Won't you wait till you are eighty in the shade?
There's a fascination frantic
In a ruin that's romantic;
Do you think you are sufficiently decayed?

Katisha:
To the matter that you mention
I have given some attention,
And I think I am sufficiently decayed.

Both:
If that is so,
Sing derry down derry!
It's evident, very,
Our tastes are one.
Away we'll go,
And merrily marry,
Nor tardily tarry
Till day is done!


Anonymous
  • FormerMember
    FormerMember

    As the long suffering wife of a Doctor Who fan I've being trying to escape from the subject on this special day.  Thought I'd be safe reading the blogs!  You sound in need of a hug Tim so I'm sending you one.  Look after yourself xx

  • FormerMember
    FormerMember
    I think of you often Tim, you show such spirit in your posts. Laing was a very fortunate man indeed. Look after yourself x x
  • FormerMember
    FormerMember

    Margaret, sorry I didn't make this a Whovian free zone. FWIW, I wasn't watching the programme as I was in the gym getting buffed up as best I can for today's young man. We are off to Tate Modern and then we'll see how the rest of the day pans out.

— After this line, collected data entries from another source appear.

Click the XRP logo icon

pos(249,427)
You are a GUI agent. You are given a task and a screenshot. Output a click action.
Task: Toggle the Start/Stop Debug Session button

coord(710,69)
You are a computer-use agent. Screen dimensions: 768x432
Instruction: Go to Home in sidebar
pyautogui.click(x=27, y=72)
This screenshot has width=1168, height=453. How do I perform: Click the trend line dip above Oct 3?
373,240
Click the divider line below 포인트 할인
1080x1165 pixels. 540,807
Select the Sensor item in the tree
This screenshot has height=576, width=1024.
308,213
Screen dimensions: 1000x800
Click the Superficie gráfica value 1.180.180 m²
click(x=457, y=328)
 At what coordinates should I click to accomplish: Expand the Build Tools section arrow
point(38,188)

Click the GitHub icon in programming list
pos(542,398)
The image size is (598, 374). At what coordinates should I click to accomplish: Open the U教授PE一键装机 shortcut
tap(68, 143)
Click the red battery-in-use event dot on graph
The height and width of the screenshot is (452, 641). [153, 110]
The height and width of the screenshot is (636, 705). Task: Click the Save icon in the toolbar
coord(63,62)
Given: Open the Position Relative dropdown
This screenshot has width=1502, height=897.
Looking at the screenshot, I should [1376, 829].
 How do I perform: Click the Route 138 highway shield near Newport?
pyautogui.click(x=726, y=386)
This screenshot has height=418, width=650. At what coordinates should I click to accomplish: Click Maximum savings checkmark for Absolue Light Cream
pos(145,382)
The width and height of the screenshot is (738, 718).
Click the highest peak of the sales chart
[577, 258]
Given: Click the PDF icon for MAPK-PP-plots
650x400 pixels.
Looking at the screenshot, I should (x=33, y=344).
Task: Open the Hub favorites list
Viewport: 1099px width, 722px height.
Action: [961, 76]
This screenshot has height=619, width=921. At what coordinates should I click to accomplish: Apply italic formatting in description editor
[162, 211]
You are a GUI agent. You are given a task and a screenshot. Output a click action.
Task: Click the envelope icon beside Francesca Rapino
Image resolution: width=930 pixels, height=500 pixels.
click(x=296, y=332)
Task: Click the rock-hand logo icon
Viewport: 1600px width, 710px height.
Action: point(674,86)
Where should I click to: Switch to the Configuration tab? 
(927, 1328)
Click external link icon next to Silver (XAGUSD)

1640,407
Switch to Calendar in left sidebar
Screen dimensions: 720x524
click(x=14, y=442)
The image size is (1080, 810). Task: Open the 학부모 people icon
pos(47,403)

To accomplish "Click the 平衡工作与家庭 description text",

    Thank goodness for the internet and the way it can facilitate friendships and relationships of all kinds. When I read about politicians wanting to control and monitor the web, I recall one of my favourite quotes I have cited in my blog:

    Dort wo man Bücher verbrennt, verbrennt man auch am Ende Menschen. (Where they burn books, they will also burn people)

    Heinrich Heine 1797-1856

    Thanks a lot also for the hug. Right now, as the nights are longer and colder, I miss the warmth and comfort of a body in bed. I know which body, with all its faults, I would like to have, but as that isn't ever going to be on the cards (damn you Leigh Halfpenny, I would make a brilliant husband for you! - sorry Laing, just joking, I think ...) ...

    summerleaze, gosh, thanks. I am still a Boy Scout Cub smiling and whistling under all difficulties, you don't shrug off that kind of early conditioning easily! If I may contradict you, it wasn't Laing who was fortunate, it was I. He gave me so much and I never had, nor will have, the chance to repay that glorious debt I wanted to clear with him.

    With all you lovely people out there, I am well looked after. I know you will see any cracks before I do and take me in hand or under your wing, as appropriate. We are back with what I wrote above, "Thank goodness for the internet and the way it can facilitate friendships and relationships of all kinds."

    Tim

  • FormerMember
    FormerMember

    Another hug winging it's way to you, Tim. Not a fan of the doctor either, I'm afraid, but different tastes are what makes the world an interesting place. I've just shared a couple of hours of rugby watching with my husband. Although not my thing, I could appreciate the game for other things than just the sporting prowess - Brian O'Driscoll versus the All Blacks for the afternoon - not a bad vista! 

    I agree with Summerleaze - I think you were both fortunate xx

  • FormerMember
    FormerMember

    P.s. The nagging perfectionist in me feels the need to apologise for the grammatical error (spot which one!) above, as I don't (got it right this time!) see an option to edit a blog comment.